Although Accenture’s recent performance showed “encouraging” signs for the consulting sector, Bank of America noted in its report that “we believe IBM continued to see some pressure from smaller, more discretionary projects in F2Q.”

The firm put IBM Consulting revenue at mid-single digits year over year ignoring foreign exchange, which IBM also forecasted.

IBM AI

Amid the AI gold rush, Bernstein noted that “IBM has launched a range of AI related offerings, but the market continues to assign limited value to IBM's ability to participate in AI.”

“It is unclear that IBM will ultimately be an AI winner,” according to the Bernstein report, although “most enterprises are still in the experimentation phase.”

The firm estimated that IBM saw between $150 million and $200 million in AI revenue in the third quarter of 2023 and between $300 million and $400 million in the fourth quarter, mostly in consulting.

IBM’s leadership has also pointed to a “potential to win with open-source, smaller models in generative AI, and its shift to a more technical sales model as supporting these ambitions,” according to Bernstein.

Bernstein estimated that IBM saw more than $450 million in the first quarter of 2024, up 12 percent, “somewhat disappointing” and “a relatively low hurdle.” The majority of AI bookings was likely in IBM Consulting.

“We encourage investors to monitor updates to IBM’s AI ‘book of business’ and hope to get further clarity,” according to Bernstein. “That said, nearly $1B in AI consulting bookings to date could potentially lead to $300 - $500M in AI consulting revenues this year (versus very little last year).”

Bernstein said in its report that it will look for IBM executives to talk about “progress and data points on AI” as well as “the overall health of corporate IT spend and any impacts from AI ‘freeze outs.’”

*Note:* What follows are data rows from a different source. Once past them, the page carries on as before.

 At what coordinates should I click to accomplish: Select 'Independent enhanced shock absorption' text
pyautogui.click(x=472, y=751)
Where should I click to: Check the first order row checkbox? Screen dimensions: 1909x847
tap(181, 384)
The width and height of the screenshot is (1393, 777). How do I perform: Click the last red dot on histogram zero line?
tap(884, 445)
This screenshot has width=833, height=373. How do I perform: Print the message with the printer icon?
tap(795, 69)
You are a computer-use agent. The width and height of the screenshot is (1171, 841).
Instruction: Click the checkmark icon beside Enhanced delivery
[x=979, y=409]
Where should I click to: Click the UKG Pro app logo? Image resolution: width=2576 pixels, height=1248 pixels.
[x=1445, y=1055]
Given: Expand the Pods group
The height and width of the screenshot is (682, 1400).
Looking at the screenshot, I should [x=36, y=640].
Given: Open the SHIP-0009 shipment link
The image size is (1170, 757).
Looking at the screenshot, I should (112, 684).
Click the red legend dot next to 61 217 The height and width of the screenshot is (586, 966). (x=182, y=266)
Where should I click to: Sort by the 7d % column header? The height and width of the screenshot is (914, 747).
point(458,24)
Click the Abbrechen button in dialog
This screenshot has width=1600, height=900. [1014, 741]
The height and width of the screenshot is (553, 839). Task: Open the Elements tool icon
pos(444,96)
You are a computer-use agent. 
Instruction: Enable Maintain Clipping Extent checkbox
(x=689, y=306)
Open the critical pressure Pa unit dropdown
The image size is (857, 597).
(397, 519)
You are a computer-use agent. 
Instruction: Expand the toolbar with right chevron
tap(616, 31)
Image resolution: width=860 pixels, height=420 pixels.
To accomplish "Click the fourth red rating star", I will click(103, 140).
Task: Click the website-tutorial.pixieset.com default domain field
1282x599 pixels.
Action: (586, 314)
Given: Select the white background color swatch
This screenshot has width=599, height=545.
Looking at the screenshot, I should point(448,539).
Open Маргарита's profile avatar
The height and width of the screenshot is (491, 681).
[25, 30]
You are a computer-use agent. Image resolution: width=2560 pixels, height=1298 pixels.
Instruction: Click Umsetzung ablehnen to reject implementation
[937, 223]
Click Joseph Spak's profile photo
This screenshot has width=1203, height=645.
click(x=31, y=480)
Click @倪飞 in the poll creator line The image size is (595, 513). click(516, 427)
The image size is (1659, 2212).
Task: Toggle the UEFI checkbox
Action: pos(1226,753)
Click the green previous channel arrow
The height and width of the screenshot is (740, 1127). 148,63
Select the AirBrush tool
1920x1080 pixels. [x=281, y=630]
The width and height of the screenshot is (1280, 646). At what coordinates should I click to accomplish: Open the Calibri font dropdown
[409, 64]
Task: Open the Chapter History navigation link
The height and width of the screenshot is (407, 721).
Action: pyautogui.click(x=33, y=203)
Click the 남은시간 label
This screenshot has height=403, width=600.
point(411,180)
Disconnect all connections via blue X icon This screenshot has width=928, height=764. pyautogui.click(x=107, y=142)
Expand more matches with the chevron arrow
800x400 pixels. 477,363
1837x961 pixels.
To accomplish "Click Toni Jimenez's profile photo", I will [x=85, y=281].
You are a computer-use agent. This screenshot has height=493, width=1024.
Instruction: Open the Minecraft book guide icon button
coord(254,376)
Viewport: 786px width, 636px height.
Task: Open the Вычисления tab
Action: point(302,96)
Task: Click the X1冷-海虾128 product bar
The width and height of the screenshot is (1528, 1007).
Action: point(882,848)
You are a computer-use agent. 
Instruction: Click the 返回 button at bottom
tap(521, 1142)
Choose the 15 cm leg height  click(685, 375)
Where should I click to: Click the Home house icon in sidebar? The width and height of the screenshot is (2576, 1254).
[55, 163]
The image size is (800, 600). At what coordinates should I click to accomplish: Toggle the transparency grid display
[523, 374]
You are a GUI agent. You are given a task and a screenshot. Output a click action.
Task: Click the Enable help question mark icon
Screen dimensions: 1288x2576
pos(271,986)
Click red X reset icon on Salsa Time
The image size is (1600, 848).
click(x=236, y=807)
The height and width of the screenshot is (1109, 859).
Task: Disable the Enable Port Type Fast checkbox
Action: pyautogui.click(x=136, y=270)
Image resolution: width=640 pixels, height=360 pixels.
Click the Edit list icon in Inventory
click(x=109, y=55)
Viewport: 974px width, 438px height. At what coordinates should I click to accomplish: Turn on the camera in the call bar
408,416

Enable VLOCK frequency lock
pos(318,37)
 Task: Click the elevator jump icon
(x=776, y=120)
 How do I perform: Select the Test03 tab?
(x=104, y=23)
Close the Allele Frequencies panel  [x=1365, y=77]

The firm has data to suggest some CIOs have experienced “AI paralysis, in which spend is being scrutinized more closely in case it can ultimately be replaced by AI.”

IBM’s business process outsourcing unit is vulnerable to AI, with potential price reductions of up to 50 percent, according to Bernstein. However, BPO is only about 5 percent of IBM’s revenue, which “creates an opportunity for it to go on the offense as the market is potentially disrupted.”

Morgan Stanley’s latest quarterly CIO survey, published July 11, named IBM with Hewlett Packard Enterprise, VMware, Oracle and Dell as losing spend on generative AI in 2024 and over the next three years.

Microsoft was widely expected to gain the largest incremental share of GenAI spending in 2024 and over the next three years, according to Morgan Stanley.